Impulse eating is not the same thing as binge eating disorder. Binge Eating Disorder is an eating disorder where the person is compelled to eat large quantities of food. Individuals may even describe it as feeling out of control or addicted to food.
Impulsive eating on the other hand is eating because it’s just sitting there, like cookies just left out on the counter, don’t want them to get stale! Finishing your entire plate of food because you were taught that its impolite to leave food on your plate (even though you’re full).
Or an afternoon piece of chocolate with a cup of coffee you tell yourself is a much-needed pick me up …
Friday donuts in the office cafeteria … one won’t hurt … right? And repeat that thought every Friday …
Or having dessert after dinner because you just have to whether you’re full or not.
Impulse eating is the small ways we undermine our otherwise well-intentioned eating and exercise habits. Snacking on 100-300+ excess & typically empty calories throughout the week.
Try these simple techniques at home and when you're dining out to help you outsmart common obstacles.
At Home
1. Keep a journal. Studies show that practicing mindful eating can really cut back on impulse eating. Write down what you eat, time of day, and what you’re feeling. Being mindful of outside influences that seem to encourage impulse eating.
2. Manage stress. Stress is a well-documented cause of impulse eating. Get plenty of good quality sleep. Find a relaxation practice that works for you.
3. Sit down to eat. It's easier to be aware of how much you're consuming if you pull up a chair even for a snack. You'll also digest your food better.

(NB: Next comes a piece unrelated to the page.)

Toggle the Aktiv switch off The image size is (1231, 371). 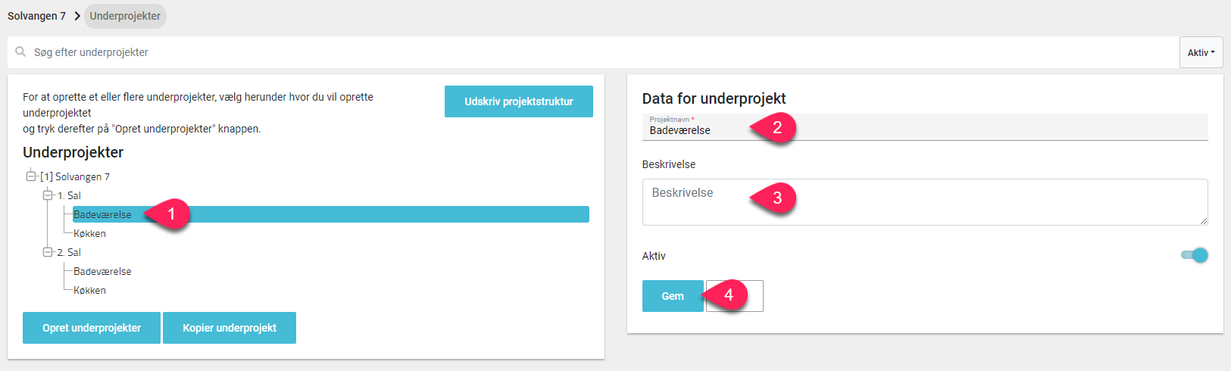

4. Use smaller plates. Downsizing your plates will help you feel full on fewer calories. Portions will look more generous, so you'll be less likely to want to go back for more.
5. Curb distracted eating. Turn the TV off while eating. Being mindful of what your eating and not zoned out on what’s happening on the TV will help you decide if you really want to keep eating or go back for seconds.
6. Use caution in group settings. Family dinners and holiday gatherings are important traditions that nurture our connections to our friends, coworkers, and family members. They also tend to make us eat more. Researchers find that the bigger the group, the more likely we are to overdo it. Don’t walk around with a plate in hand. Especially when alcohol may lower your inhibitions.
7. Limit your exposure to advertising. Marketers know that a picture of pizza or cheesecake can make us crave the real thing. But remember this, the majority of the “food” you see on TV is fake and made to look better then the real thing.
When Dining Out
1. Plan your order ahead of time. Long menus and enticing specials can lead you astray. Arrive with your mind set on a healthy choice, a lean protein like grilled fish.
2. Take leftovers home. Ask to have half your order bagged to take home to remove the possibility of eating it all.
3. Forgo the fast food restaurants. Burger joints have mastered the science of getting us to supersize it and bolt down our meals quickly with their bright colors, fast music and discounts. Pass them up as much as possible.
4. Take note of the lighting. Candlelit restaurants are romantic but dim lights can also make us eat more than we planned.
5. Skip the buffet. Buffets are designed to make you stuff yourself and keep going back. Just say no.
6. Headed out on a long drive? Keep a small, insulated pack of yogurt and baby carrots in your car. Better options than the chips and candy bars you'll find in most vending machines and convenience stores.
7. Eat before grocery shopping. Eat something nutritious and filling before you head to the supermarket. You'll save both money and calories.
Mindful eating is one of the many mindset practices that my online coaching program dives into to help my clients live a sustainably health lifestyle.
Impulse eating is a tough habit to break. But once you’re aware of it, there are many tools and tricks you can use to help you stay on track. Weight loss isn’t an easy process. There are no short cuts.
It takes practice, routines, tough inner work, and sheer dedication. I’m always excited to help my clients on their journey. Whether they’ve gained weight recently or been on a decades long roller coaster of weight gain, weight loss, and rebounds.